All presentations are now online here.

Below are links to some of the Africa-related WASH presentations:

Somalia: WASH and nutrition in Central and Gedo regions of urgent humanitarian concern

In a donor alert, the UN Office for the Coordination of Humanitarian Affairs (OCHA) warns that the Gedo and Central regions are facing a crisis of severe malnutrition, exacerbated by lack of funding and a shortage of water. Currently, vital activities are relying entirely on carry-over from 2008 due to lack of funding in 2009. Without an immediate injection of funding for emergency nutrition and WASH programming, more people will become acutely malnourished and vulnerable to water-borne diseases especially women and children.
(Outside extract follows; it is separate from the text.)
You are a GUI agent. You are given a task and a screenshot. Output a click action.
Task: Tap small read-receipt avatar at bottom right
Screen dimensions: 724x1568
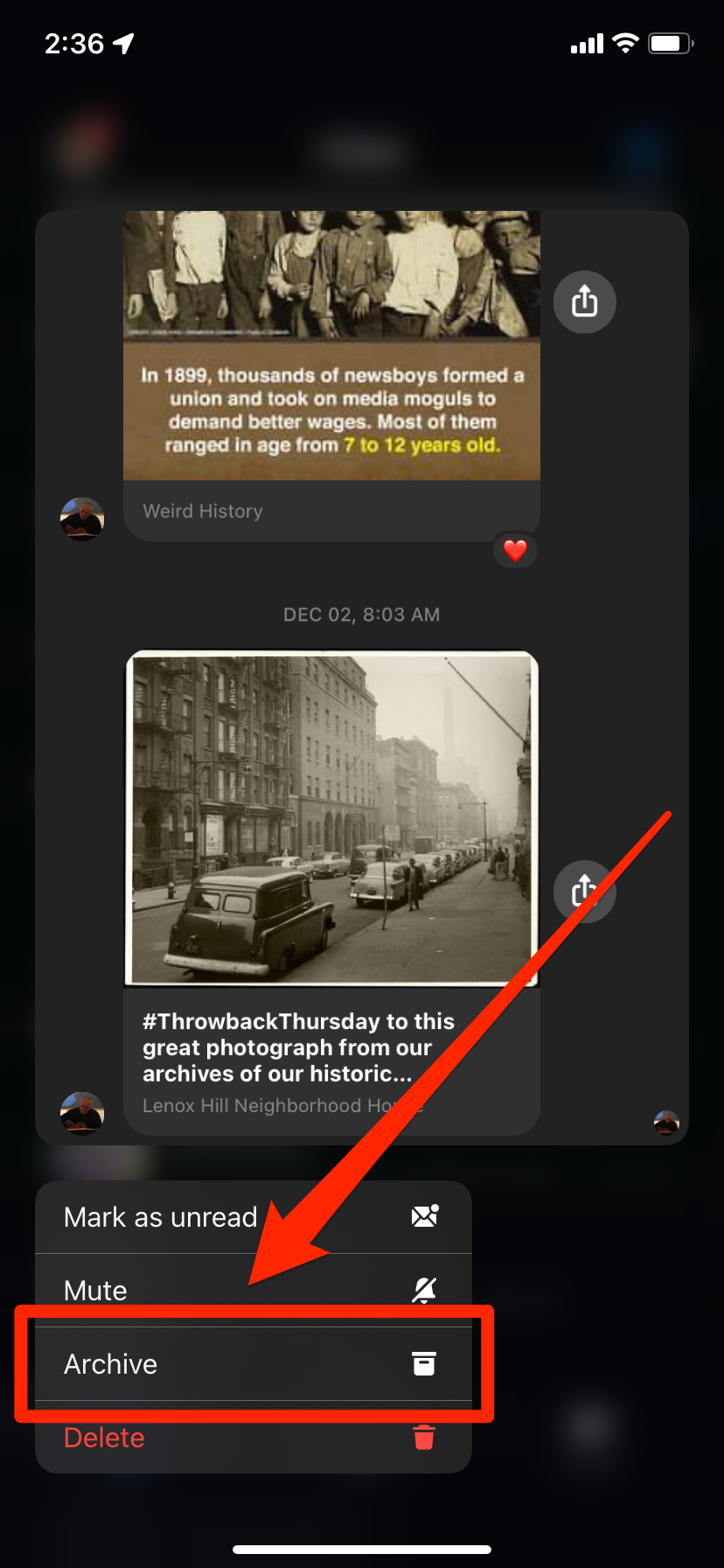[x=666, y=1123]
[...] Critical WASH activities are not taking place due to the lack of immediate funding. So far, only US$300,000 out of a US$36 million requirement for WASH activities has been met. Nutrition activities which need to expand have similarly suffered from funding shortfalls. [T] he WASH Cluster requires US$6 million to improve access to emergency water and sanitation services for drought and conflict-affected areas in Gedo and Central regions.
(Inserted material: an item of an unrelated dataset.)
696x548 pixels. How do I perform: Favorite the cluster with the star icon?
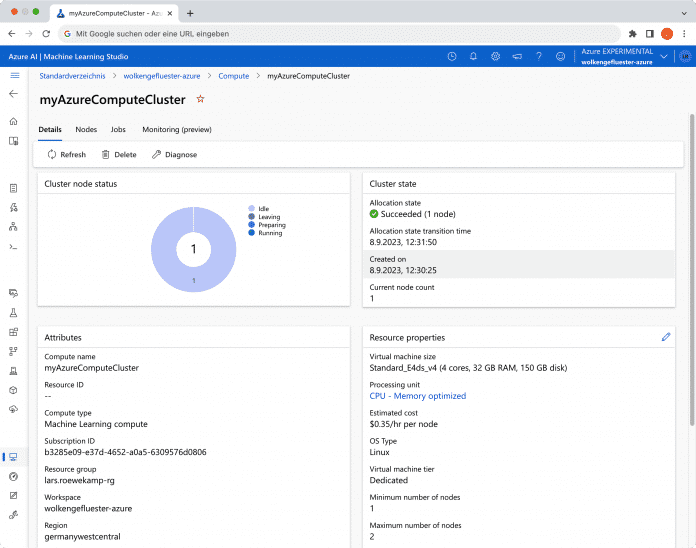click(200, 99)
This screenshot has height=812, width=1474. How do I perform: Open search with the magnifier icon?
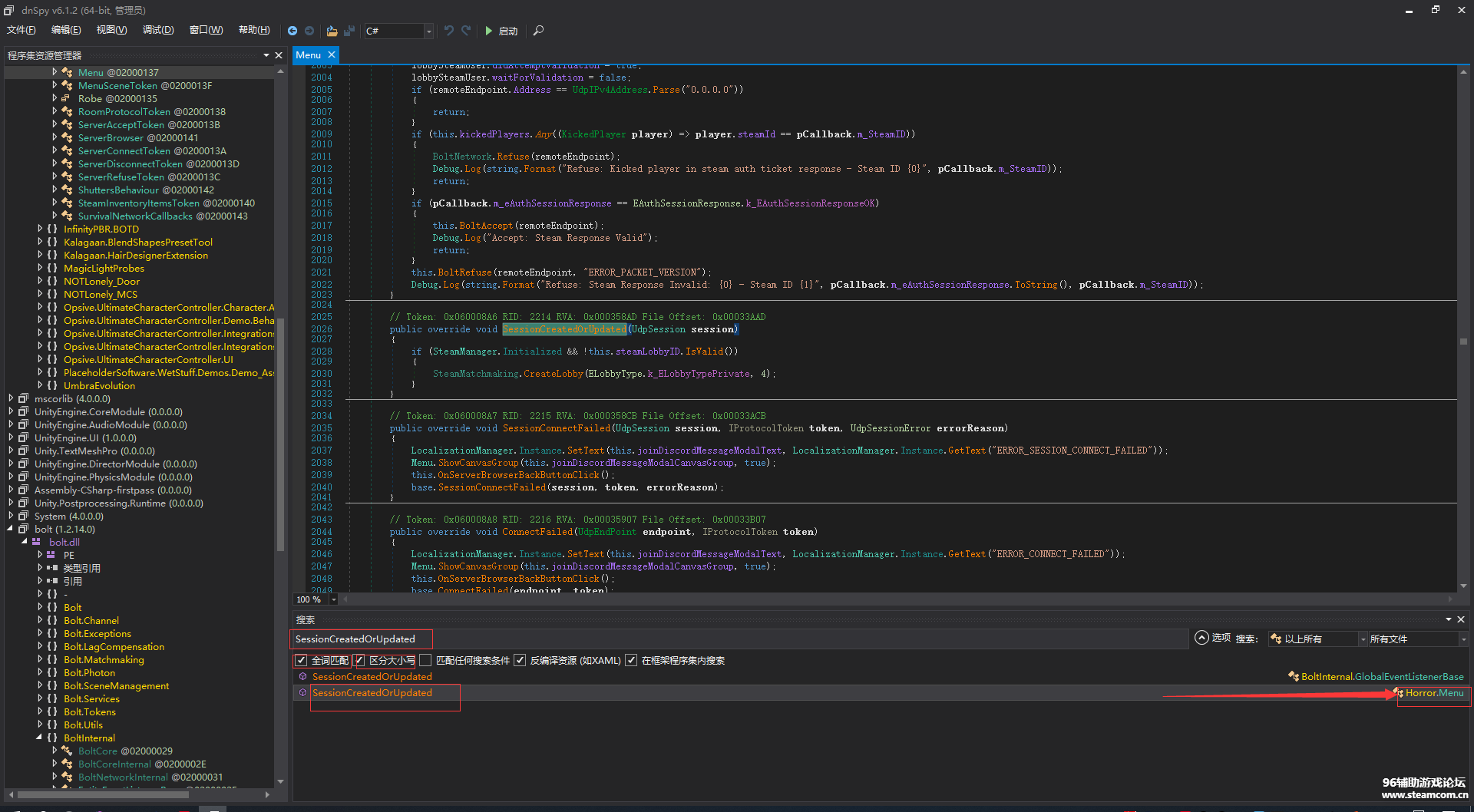pos(538,31)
Contact: Erik Toft, WASH Cluster Chair, e-mail etoft [at] unicef.org

Read more: OCHA / ReliefWeb, 25 Feb 2009

Mali: Raising money and hygiene standards

Women in one of the poorest areas of Mali’s capital, Bamako, have found a way to tackle hygiene issues and earn money at the same time – by making soap.

Djibril Coulibaly, Project Coordinator for JIGI, Mali. Photo: WaterAid.

Djibril Coulibaly, Project Coordinator for JIGI, Mali. Photo: WaterAid.

[...] “Hygiene standards in the Nafadji [slum] area of town were very very low, due to lack of infrastructure and because of ignorance,” Djibril Coulibaly, hygiene coordinator of Malian non-profit JIGI, told IRIN. “We carried out research that showed contaminated water and a lack of water were causing disease, but also that behaviours surrounding hand washing had an impact.”

JIGI (hope in the local language Bambara) has been collaborating with the international charity, WaterAid, for the last eight years to build public faucets and install household latrines in Nafadji.

But when JIGI began its hygiene education programme focused on hand washing [people said] “that they could not afford industrial soap, it was too expensive at 300 CFA [57 US cents].” Coulibaly added. “So we decided to work with a women’s group to look at the problem.”

[...] JIGI and WaterAid supported the Nfadji Women’s Association (AFSAN), a group of some 20 neighbourhood women, to set up a soap-making business in 2003. [...] The number of soap pieces made per week has risen from 150 to 225, and demand is increasing, which has prompted plans to expand the business, said Coulibaly.

[Some] long-held traditional beliefs discouraged individual hand washing [for example that handwashing makes you poor]. [Therefore JIGI runs] weekly awareness meetings on washing hands with soap.